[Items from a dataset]
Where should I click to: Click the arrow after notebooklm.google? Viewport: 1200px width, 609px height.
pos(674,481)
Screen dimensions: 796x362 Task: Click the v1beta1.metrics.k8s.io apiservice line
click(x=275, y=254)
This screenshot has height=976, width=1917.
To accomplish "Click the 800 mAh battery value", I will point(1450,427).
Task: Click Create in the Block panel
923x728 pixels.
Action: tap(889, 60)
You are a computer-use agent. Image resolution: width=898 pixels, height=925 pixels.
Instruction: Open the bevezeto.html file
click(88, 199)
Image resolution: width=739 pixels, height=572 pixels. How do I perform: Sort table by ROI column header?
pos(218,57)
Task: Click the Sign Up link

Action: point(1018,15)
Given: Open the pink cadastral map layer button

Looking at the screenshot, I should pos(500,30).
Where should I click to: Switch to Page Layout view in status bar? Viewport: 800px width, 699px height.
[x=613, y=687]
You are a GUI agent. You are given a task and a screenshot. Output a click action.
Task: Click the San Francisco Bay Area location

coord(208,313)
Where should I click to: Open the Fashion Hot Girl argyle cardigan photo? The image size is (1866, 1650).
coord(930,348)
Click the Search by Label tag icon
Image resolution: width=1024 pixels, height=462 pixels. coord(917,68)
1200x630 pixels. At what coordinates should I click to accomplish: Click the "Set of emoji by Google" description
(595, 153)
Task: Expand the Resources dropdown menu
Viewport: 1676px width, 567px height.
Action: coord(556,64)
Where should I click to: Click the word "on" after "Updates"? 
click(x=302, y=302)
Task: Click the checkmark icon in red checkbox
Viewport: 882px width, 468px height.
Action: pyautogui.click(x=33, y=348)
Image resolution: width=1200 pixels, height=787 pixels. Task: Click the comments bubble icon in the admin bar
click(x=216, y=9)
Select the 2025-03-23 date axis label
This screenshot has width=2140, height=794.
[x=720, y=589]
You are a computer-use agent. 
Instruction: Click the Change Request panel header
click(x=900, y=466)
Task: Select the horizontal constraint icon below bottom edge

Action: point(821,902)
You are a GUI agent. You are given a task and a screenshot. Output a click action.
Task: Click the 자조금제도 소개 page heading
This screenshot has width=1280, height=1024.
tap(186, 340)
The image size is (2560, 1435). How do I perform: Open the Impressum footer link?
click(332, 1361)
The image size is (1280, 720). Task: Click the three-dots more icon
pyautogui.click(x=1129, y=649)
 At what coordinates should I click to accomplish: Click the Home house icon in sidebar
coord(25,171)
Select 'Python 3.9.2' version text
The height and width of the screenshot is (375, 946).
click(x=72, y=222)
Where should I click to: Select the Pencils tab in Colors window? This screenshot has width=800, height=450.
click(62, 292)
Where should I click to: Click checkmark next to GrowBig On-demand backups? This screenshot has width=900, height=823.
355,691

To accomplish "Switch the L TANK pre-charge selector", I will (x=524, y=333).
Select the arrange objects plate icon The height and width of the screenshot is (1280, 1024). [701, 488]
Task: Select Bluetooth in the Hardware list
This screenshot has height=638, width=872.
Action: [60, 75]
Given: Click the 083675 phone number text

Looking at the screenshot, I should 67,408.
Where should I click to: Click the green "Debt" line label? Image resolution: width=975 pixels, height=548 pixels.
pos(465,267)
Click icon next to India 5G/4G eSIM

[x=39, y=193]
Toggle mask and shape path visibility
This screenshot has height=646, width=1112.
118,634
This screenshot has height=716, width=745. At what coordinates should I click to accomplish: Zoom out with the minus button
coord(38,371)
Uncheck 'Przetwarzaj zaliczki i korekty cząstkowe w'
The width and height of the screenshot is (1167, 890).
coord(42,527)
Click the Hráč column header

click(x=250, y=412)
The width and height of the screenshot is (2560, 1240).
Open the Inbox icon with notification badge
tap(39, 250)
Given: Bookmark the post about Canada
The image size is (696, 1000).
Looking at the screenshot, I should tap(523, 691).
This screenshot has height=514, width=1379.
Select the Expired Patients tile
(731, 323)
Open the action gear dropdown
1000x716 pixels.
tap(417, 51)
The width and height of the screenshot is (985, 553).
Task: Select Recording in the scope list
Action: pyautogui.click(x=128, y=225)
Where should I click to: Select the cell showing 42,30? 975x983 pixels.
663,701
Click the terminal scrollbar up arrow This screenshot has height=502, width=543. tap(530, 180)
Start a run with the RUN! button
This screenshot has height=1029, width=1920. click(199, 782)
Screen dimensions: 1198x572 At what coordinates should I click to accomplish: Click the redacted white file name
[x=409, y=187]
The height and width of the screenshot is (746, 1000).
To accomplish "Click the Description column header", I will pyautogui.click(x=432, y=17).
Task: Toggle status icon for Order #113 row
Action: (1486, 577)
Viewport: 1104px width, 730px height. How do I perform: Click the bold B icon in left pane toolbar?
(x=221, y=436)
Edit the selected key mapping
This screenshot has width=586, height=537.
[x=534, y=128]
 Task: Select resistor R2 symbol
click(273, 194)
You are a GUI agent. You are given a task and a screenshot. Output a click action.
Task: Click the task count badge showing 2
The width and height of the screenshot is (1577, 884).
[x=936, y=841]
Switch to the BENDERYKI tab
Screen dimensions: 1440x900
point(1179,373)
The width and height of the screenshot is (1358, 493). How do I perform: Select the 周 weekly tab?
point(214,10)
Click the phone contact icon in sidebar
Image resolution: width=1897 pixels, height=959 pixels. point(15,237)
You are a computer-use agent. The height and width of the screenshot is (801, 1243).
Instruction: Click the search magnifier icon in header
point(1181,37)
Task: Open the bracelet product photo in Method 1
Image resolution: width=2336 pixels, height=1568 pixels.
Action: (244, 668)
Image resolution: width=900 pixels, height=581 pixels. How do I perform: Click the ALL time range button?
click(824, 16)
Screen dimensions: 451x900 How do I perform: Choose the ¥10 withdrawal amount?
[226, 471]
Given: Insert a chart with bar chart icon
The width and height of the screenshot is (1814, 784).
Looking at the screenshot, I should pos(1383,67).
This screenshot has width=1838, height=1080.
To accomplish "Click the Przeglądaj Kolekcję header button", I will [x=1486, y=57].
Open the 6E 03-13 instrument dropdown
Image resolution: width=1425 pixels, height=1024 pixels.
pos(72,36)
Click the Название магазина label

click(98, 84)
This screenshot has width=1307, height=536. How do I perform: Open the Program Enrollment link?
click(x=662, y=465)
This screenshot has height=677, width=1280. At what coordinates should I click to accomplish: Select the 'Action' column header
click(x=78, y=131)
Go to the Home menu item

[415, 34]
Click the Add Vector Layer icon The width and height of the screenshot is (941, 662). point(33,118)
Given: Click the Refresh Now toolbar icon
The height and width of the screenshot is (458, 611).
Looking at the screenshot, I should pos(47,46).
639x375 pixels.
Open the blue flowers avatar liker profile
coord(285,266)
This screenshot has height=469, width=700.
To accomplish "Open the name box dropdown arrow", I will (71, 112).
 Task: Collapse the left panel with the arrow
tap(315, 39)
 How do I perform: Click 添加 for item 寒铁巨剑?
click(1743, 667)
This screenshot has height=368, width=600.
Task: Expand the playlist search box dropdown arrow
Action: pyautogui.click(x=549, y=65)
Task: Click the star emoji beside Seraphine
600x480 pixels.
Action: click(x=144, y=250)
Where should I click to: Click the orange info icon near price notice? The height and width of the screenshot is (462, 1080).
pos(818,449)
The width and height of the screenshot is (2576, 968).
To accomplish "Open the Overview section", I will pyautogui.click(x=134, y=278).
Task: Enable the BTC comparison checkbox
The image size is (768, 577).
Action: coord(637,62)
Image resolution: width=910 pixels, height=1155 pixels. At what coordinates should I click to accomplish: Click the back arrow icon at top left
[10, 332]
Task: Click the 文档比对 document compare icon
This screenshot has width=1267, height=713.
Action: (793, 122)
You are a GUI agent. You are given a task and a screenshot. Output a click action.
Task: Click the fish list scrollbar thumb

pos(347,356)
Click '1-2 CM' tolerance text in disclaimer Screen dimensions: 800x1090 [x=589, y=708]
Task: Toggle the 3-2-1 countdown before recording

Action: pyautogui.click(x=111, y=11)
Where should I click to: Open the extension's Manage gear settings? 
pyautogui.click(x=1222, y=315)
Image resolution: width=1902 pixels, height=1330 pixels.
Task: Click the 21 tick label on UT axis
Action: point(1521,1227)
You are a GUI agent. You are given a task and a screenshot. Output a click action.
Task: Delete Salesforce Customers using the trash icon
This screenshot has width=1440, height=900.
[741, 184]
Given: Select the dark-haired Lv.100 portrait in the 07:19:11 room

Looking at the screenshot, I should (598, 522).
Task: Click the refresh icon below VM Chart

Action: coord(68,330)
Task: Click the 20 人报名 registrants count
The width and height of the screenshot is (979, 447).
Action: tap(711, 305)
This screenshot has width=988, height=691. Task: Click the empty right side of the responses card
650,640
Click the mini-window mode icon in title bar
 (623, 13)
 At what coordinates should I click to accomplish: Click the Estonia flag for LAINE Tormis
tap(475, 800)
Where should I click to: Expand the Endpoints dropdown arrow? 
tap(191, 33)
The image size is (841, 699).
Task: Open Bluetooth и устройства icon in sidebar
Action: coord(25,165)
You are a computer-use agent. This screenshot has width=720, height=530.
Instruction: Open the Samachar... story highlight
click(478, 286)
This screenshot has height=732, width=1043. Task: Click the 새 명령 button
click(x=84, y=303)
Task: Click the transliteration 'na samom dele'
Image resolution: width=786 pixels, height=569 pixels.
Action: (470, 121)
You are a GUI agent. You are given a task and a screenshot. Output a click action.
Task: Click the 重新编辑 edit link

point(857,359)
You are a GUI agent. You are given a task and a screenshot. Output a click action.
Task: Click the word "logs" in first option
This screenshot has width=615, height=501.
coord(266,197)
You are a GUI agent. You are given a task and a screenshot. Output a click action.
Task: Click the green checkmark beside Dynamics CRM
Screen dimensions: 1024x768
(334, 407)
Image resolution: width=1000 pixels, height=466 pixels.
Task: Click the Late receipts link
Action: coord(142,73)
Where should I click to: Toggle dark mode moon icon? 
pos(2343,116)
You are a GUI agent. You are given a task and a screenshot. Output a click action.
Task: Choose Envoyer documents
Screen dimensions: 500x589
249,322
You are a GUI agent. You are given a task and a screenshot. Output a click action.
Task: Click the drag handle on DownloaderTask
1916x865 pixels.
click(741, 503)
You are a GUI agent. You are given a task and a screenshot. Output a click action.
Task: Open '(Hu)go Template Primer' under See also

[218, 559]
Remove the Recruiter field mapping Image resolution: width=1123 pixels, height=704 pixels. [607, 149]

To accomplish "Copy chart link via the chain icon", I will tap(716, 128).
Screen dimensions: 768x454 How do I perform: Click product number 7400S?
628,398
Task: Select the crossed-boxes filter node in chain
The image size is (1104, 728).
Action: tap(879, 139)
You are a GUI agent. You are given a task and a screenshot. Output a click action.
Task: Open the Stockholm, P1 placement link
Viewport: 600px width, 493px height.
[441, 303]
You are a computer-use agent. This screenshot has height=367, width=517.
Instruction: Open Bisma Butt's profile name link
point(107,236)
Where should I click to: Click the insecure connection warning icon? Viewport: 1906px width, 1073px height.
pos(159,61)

**What to work on:** Of the entries above, repeat exactly the lines between the line with "Screen dimensions: 768x454" and the line with "Task: Open the Stockholm, P1 placement link", inclusive, and no others.

**Solution for this task:**
Screen dimensions: 768x454 How do I perform: Click product number 7400S?
628,398
Task: Select the crossed-boxes filter node in chain
The image size is (1104, 728).
Action: tap(879, 139)
You are a GUI agent. You are given a task and a screenshot. Output a click action.
Task: Open the Stockholm, P1 placement link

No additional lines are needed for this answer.